Malamnya dia mimpi bahwa kitab yang semestinya mencatat amal dia itu kosong. Dia bertanya pada
malaikat, kenapa saya kok kosong, enggak ditulis? Ya karena Anda itu membaca al-Quran itu bukan
untuk Tuhan, tapi untuk perempuan. Jadi disitu kita melihat bahwa kata-kata riya’ itu sangat dalam
artinya. Terimakasih.
Guntur: Ya. Terimakasih Gus Dur, terimakasih Pak Acun. Saudara, pada kali ini kita akan berbicara
tentang Sosok Semar Kuncung Dalam Konteks yang Modern, yaitu ketika rakyat ataupun penduduk di
Indonesia mendapat perlakuan yang diskriminatif oleh pemerintah. Dan untuk itu, pagi ini, sudah
datang bersama kita ada Bapak Suma dari KADI (Komite Anti Diskriminasi Indonesia) yang akan
berbicara tentang pentingnya Undang-Undang Anti Diskriminasi di Indonesia, sudah ada rancangan
undang-undang tersebut di DPR. Kita sapa dulu Bapak Suma, selamat datang Bapak Suma di acara
Kongkow Bareng Gus Dur.
Suma: Terimakasih. Selamat pagi menjelang siang juga.
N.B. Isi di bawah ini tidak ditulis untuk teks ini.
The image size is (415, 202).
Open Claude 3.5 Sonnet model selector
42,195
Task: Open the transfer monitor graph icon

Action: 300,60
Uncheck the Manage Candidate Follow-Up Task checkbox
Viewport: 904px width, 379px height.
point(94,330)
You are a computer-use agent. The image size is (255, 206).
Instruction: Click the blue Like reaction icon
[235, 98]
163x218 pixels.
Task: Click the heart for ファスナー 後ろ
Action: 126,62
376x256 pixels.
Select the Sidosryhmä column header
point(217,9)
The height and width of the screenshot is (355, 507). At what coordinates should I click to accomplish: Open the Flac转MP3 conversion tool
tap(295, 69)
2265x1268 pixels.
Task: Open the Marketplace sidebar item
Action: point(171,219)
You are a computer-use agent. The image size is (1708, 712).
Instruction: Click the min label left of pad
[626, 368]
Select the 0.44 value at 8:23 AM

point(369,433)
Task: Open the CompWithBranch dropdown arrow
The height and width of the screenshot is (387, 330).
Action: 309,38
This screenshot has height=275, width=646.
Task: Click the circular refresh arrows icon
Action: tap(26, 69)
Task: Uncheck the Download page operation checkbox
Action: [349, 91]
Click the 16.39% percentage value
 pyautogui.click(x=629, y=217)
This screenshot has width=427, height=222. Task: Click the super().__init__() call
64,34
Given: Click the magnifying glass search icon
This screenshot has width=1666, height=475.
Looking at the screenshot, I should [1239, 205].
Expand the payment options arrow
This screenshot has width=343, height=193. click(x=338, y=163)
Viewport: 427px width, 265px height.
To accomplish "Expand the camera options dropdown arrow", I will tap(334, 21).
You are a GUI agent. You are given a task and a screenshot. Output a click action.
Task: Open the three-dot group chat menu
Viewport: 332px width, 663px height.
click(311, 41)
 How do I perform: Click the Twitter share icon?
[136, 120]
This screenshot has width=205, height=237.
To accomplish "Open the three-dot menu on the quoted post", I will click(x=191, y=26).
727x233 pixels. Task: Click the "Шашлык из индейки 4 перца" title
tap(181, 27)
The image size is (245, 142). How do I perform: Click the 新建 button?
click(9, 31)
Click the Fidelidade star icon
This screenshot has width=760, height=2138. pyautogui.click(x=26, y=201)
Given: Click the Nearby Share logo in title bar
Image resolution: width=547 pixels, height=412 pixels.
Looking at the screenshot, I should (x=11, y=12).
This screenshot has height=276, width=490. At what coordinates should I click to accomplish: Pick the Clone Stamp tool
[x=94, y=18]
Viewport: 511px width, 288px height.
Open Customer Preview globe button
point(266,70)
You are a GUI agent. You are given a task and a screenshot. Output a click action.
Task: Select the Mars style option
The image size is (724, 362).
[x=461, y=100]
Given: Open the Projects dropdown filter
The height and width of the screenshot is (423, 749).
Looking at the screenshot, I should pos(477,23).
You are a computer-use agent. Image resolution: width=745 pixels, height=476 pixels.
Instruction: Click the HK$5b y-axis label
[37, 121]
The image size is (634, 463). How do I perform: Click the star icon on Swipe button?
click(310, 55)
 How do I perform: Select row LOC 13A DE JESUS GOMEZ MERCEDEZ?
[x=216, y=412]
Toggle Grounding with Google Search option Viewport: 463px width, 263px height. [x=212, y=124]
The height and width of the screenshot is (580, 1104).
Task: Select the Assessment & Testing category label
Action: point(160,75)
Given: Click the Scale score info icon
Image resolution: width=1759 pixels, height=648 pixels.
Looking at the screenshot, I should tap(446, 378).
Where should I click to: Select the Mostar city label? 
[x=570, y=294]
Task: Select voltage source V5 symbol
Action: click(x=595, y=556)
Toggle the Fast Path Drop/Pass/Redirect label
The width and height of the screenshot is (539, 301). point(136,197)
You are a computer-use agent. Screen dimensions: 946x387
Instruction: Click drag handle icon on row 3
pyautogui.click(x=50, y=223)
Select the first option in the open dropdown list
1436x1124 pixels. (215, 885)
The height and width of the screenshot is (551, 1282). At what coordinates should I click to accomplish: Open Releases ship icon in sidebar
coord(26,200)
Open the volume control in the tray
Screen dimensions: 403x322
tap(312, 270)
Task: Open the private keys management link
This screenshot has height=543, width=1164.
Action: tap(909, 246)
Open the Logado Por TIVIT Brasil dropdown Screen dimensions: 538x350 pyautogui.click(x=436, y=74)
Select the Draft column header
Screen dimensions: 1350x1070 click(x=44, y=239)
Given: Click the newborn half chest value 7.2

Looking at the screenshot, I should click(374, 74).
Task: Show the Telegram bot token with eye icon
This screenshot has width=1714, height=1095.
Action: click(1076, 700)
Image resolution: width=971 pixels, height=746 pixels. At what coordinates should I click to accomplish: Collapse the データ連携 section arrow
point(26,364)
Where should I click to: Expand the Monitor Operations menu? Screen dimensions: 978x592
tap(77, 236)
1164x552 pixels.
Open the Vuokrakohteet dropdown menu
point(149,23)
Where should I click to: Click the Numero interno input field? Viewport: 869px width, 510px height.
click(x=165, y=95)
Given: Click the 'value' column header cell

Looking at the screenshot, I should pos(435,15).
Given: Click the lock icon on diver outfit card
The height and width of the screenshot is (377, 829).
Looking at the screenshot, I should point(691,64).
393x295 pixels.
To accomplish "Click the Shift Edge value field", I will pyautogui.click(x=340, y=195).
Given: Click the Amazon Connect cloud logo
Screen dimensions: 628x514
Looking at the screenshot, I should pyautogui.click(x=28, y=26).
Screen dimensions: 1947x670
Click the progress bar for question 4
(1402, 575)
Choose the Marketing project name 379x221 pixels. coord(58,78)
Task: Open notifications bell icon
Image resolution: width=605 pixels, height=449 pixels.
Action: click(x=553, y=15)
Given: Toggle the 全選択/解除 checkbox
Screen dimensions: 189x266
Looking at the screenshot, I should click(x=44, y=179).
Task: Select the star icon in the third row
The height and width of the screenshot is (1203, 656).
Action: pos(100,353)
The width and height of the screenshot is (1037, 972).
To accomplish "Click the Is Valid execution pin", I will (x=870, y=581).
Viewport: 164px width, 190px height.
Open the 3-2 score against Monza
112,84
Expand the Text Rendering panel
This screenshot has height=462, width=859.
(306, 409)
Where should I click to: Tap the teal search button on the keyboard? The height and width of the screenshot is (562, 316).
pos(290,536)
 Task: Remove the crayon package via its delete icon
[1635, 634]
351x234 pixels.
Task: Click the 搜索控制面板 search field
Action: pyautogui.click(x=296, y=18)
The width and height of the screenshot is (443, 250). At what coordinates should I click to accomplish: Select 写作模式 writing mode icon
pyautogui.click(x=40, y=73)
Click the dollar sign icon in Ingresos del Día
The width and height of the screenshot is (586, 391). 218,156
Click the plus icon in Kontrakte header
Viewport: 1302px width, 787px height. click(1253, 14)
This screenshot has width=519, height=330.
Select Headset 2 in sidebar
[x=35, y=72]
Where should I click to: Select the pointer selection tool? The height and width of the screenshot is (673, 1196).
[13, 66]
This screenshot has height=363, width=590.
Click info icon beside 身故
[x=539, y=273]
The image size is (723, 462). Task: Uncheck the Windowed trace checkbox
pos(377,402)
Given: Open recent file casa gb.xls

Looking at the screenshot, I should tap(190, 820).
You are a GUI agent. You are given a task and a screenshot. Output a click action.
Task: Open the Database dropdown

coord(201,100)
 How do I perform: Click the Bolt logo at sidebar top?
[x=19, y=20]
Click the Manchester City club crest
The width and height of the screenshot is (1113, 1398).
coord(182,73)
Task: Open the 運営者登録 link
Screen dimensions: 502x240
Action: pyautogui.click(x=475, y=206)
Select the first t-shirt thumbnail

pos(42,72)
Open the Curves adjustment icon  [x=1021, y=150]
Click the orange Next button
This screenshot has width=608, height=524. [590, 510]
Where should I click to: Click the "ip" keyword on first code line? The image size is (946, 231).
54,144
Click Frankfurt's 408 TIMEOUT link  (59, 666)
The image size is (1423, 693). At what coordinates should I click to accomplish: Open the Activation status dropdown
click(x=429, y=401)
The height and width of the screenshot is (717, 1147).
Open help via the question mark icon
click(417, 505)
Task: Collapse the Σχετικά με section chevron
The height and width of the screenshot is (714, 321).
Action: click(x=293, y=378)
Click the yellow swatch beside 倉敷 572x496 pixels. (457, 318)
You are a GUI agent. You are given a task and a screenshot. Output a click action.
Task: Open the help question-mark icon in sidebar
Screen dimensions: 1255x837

Guntur: Ya. Pak Suma, apa sih pentingnya dari RUU Anti Diskriminasi terhadap Penduduk di
Indonesia ini Pak Suma?
Suma: Kalau saya lihat sih ada dua ya. Pertama, dari sisi sosial. Kita mencoba menghilangkan stigmastigma negatif yang khususnya melekat pada mereka yang termarjinal, atau kelompok-kelompok yang
rentan.
Kedua, dari sisi hukum. Kita juga hendak memberi perlindungan kepada mereka yang selama ini
terdiskriminasi. Enggak usah jauh-jauh, dalam satu bulan belakangan ini saja, bahkan di ibu kota DKI
Jakarta, sudah ada dua orang anak yang dianggap cacat yang tidak melanjutkan pendidikan.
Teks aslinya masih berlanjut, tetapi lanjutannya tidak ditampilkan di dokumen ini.